When the pandemic started in late 2019, Bakroun and Hussain were in their second year of residency moving into their third year. “The pandemic has been overwhelming for all healthcare workers and I have to send my respect to everybody involved in caring for sick patients. Initially it was the fear of the unknown, but our residency was a new program, and we learned how to quickly adapt to change. This really helped us use similar techniques to adapt to the new pandemic,” shares Hussain.
Bakroun offers more specific details. “The pandemic affected us in positive and negative ways during our residency. One positive was learning all about virtual technology: the relief of knowing that patients have the opportunity to be treated and seen even if they are unable to physically make it to their visit, the ability for us to spend more quality time with family as well, and more. I can also say that didactics becoming virtual was beneficial for me as a listener and presenter.”
Of course, there were downsides as well: “Technical difficulties, canceled rotations, limited access to certain specialty offices for our electives, difficulty meeting residency requirements to allow for timely graduation, not having enough information about the virus to answer certain patient concerns and fear of contracting the virus,” shares Bakroun.

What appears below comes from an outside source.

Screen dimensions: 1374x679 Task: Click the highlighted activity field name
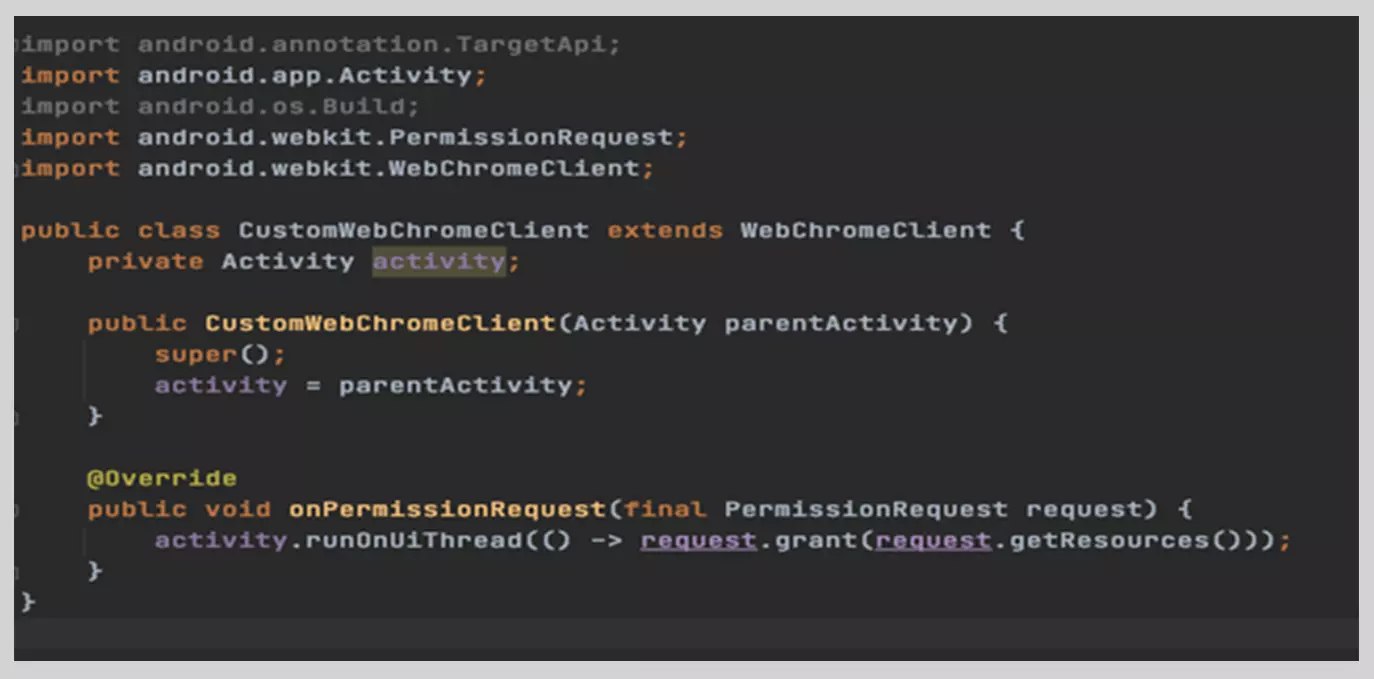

On a personal level, the pandemic also limited the number of guests allowed at their residency graduation in July. It also limited the number of guests allowed to visit when Leia was born. The family of three wanted to travel so the extended family could meet Leia before the couple began their new practices. “For travel, the COVID-19 tests that we needed were difficult, since baby Leia had to get one, too. All the extra paperwork and vaccine passport requirements made it difficult to travel to the Middle East and then to return back to U.S. unfortunately,” explains Bakroun.
The couple is now ready for their next adventure as family medicine physicians. “We had a great experience working together as residents in the same program and wanted to continue this trend as it makes us stronger, closer and allows for great discussions,” says Hussain.
Bakroun admits that she was initially hesitant to start a new career in the same location as her husband, “I thought it would interfere with our personal life and that our personal life would interfere with work life, but after going through residency together, I would not change a thing. We had a great experience thankfully. We learned a lot from each other, got to spend time with each other despite our busy schedules and we only needed one car and one place to live. There are many other advantages, but I realize that it is different for everyone in terms of preference and expectations. Every couple needs to do what is best for them. I have not tried working away from my husband, so I am not sure what that feels like yet, but so far I am having a great time working alongside Dr. Hussain.”
Their best advice for couples? Listen to each other’s concerns and emotions. Be there to help carry the weight of each other during times of stress or when feeling overwhelmed.
The family is planning a quick trip to Canada to spend Valentine’s Day with family—unless Hussain has a surprise up his sleeve.
Pandemic or not, we are stronger together.